Not all municipalities use special use permits — Charlotte being the model city staff based its current change request on — because of similarities with conditional zonings. Though SUPs can be more efficient and less rooted in anecdotal testimony. Because conditional zonings happen more often than SUPs, the public is accustomed to the looser conditional zoning hearings. 

Almost every quasi-judicial decision is met by confusion from the public over rules, often leading to frustrations when people are told they can’t offer their input. That is what happened back in February with Holly Tree’s SUP request.

Holly Tree Club submitted plans to convert eight outdoor tennis courts to pickleball, add 10 indoor pickleball courts, upgrade the pool to a resort-style lap pool, and install a new pool house. Plans also include the addition of an upscale restaurant and bar located in the renovated clubhouse and 400 more parking spaces to accompany the new offerings. 

The club is located in the middle of an area zoned for single-family residences, where commercial offerings are normally not barred, but the club was established in 1994 before the city’s land code. 

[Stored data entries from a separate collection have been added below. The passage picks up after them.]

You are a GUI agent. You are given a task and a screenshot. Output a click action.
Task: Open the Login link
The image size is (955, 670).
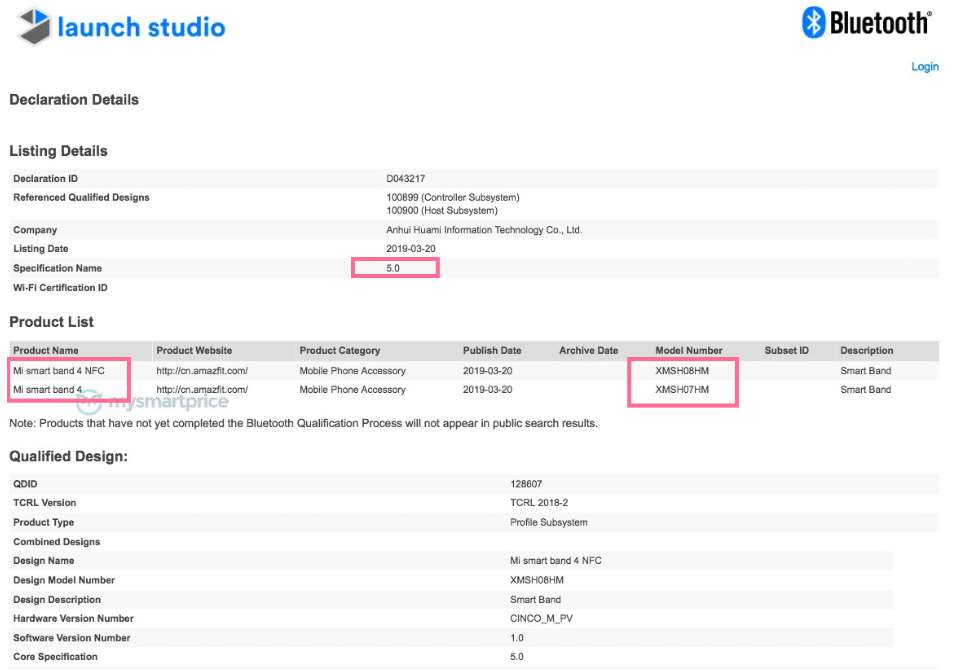[924, 67]
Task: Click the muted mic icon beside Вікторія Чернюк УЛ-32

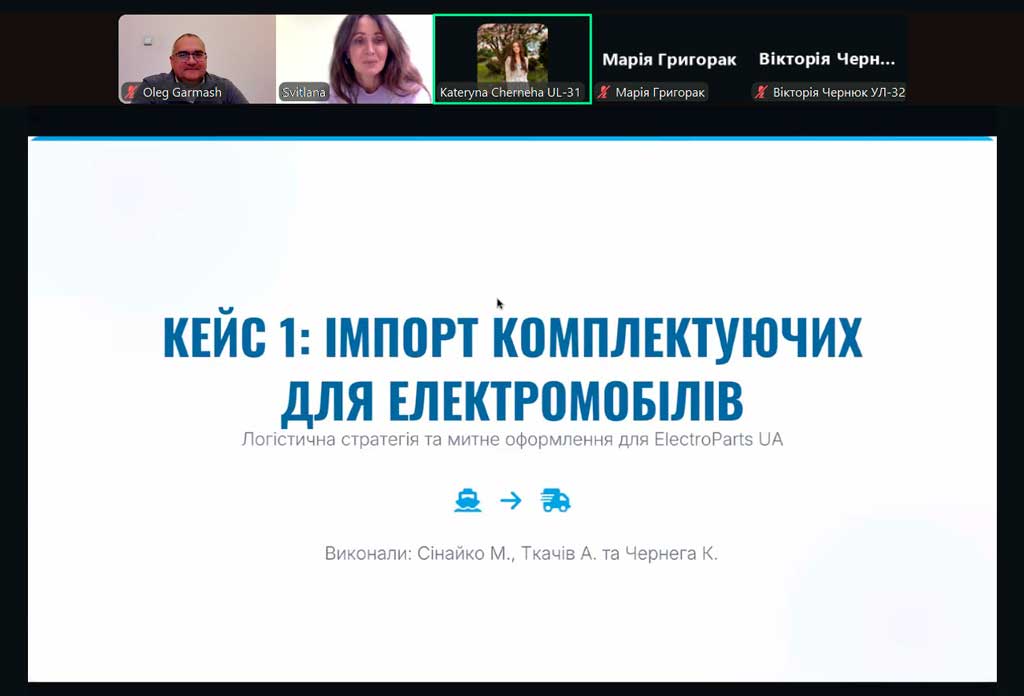Action: click(761, 93)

Holly Tree’s proposal was not well-liked by surrounding residents, concerned about increased noise and traffic; however, some didn’t have “standing” to speak. Council cleared three of five people, though council member Charlie Rivenbark took up for the residents before the hearing began. 

“I’ve always had an issue that the applicant pops in with a hydrologist, engineer, appraiser,” he said, “and whether the residents have standing or not — most people don’t understand how this works — they’re at a severe disadvantage at this point.”

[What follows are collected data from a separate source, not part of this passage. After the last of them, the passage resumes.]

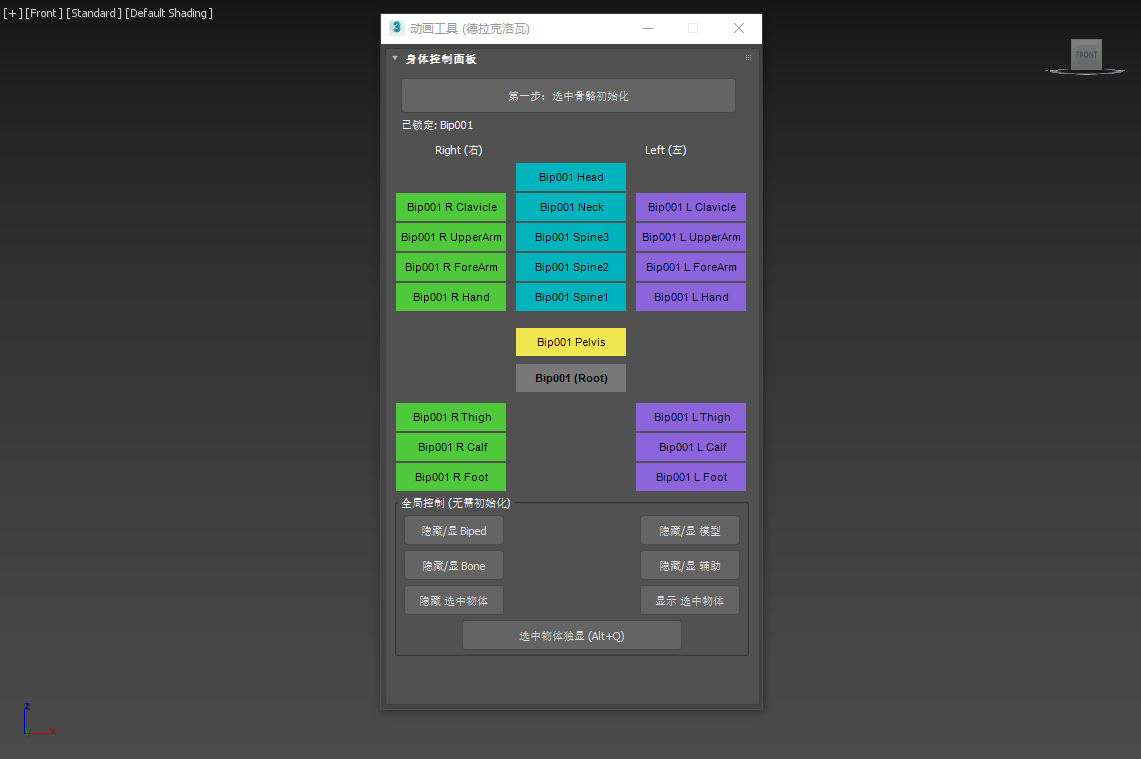Open the [Standard] viewport menu

(x=94, y=13)
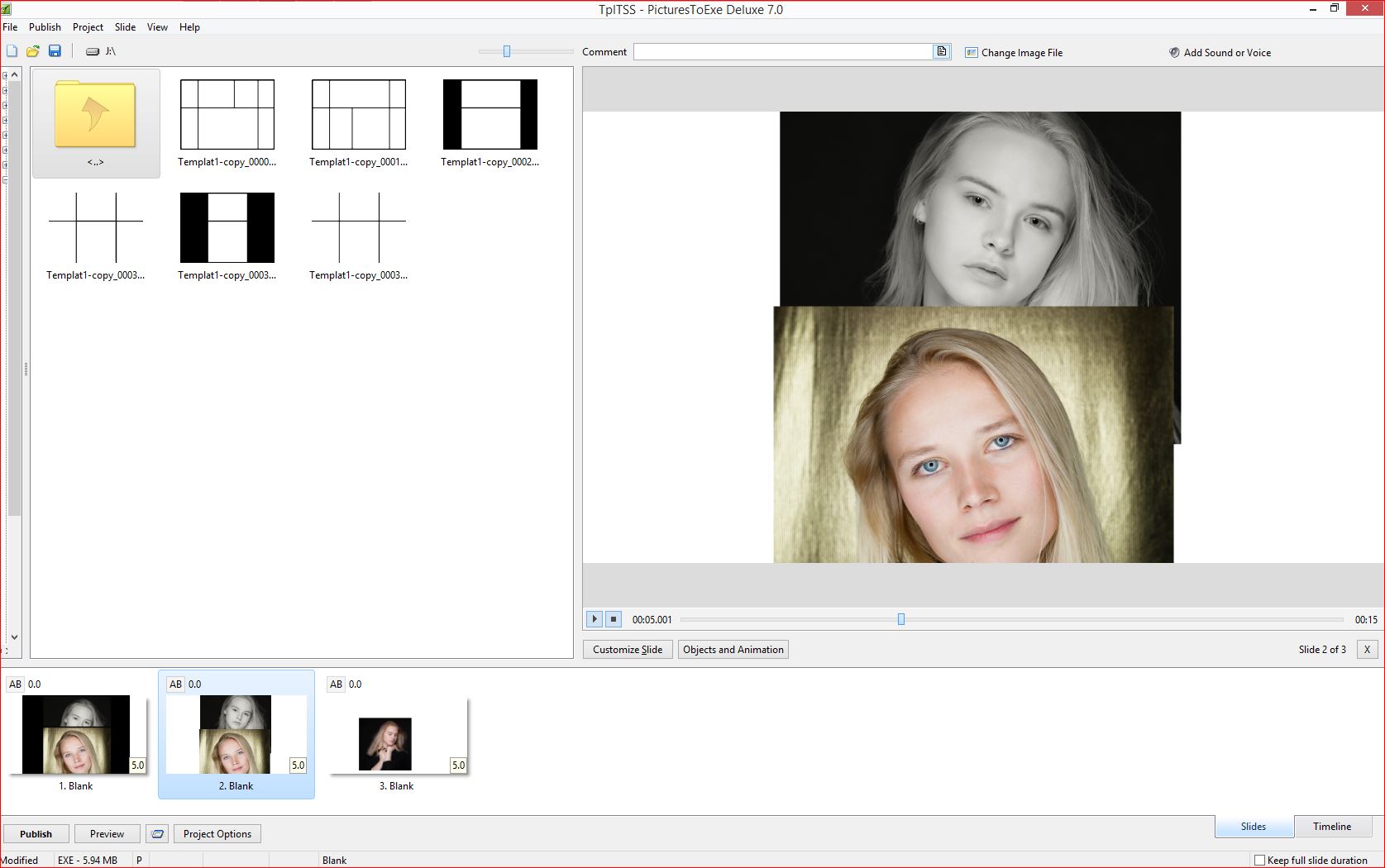This screenshot has width=1385, height=868.
Task: Expand the first node in folder tree
Action: coord(5,76)
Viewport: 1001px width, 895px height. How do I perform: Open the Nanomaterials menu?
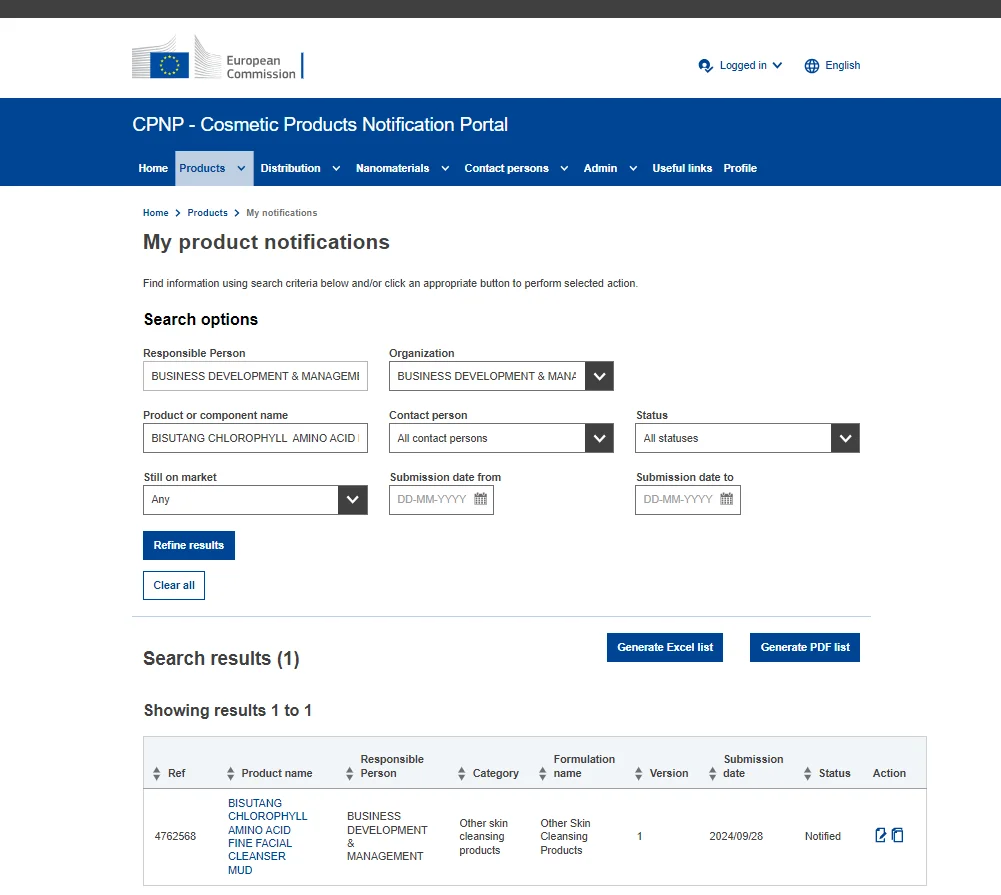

City resident Dan Bailey, the only person to speak during the amendment’s public hearing in front of the planning commission Wednesday, similarly discussed the layman’s plight. 

“It’s become a pay-to-play process,” Bailey said. “This gentleman [Commissioner Lennon] over here said: ‘Well, they can just bring their expert witnesses.’ You know how much that costs?” 

Though this was before Bailey’s remarks, Lennon warned against turning the facts-based quasi-judicial hearing into a free-for-all.

“When we say ‘public engagement,’ what we mean is giving people 10 minutes at the microphone to voice opinions,” Lennon said. “And I don’t want to — I’m not diminishing  that; I think people should be able to express that. But that shouldn’t drive rezoning decisions.” 

Commissioner Danny Adams agreed decisions should be made based on well-informed analysis, but said that was not exclusive from public participation.

“The whole reason we exist is because we’re content and subject-matter experts,” Adams said. “For us to be able to offer our guidance, no matter what voices we hear, whether they’re qualified or not, they live adjacent to the property — I think that us as a body, we have the ability to kind of parse that out.” 

Adams said he was in favor of a more standardized and inclusive process regarding land use. Chair Jack Pollock agreed, saying he didn’t think the public would lose out due to the change.

Commissioner Livian Jones pointed out the county has found a compromise; its planning board reviews the material of a SUP to ensure its completion and compliance before it heads to county commissioners. The compliance meetings are available to anyone who wishes to speak on a project and the planning board can offer suggestions on whether residents meet standing before they appear before commissioners for the official hearing. 

Commissioner Ace Cofer said he preferred land-use decisions be vetted before they head to council, either by them or the board of adjustment. Commissioner Ron Woodruff agreed. 

Though the commission looked poised to pass the amendment with their recommendation, Lennon pointed out he noticed every commissioner expressed reservations and the need for a “dress rehearsal” before heading to a decision-making board. Lennon wanted staff to bring back more information. 

“Even if our quote-unquote recommendation is to continue and to request staff to come back with something more comprehensive, and council chooses to move ahead [with the original amendment,] I’m fine with that,” Lennon said. 

Staff were directed to return with legal analysis of the change, a run-down of Charlotte’s decision to eliminate SUPs along with other peer cities, and alternatives to completely eradicating the SUP.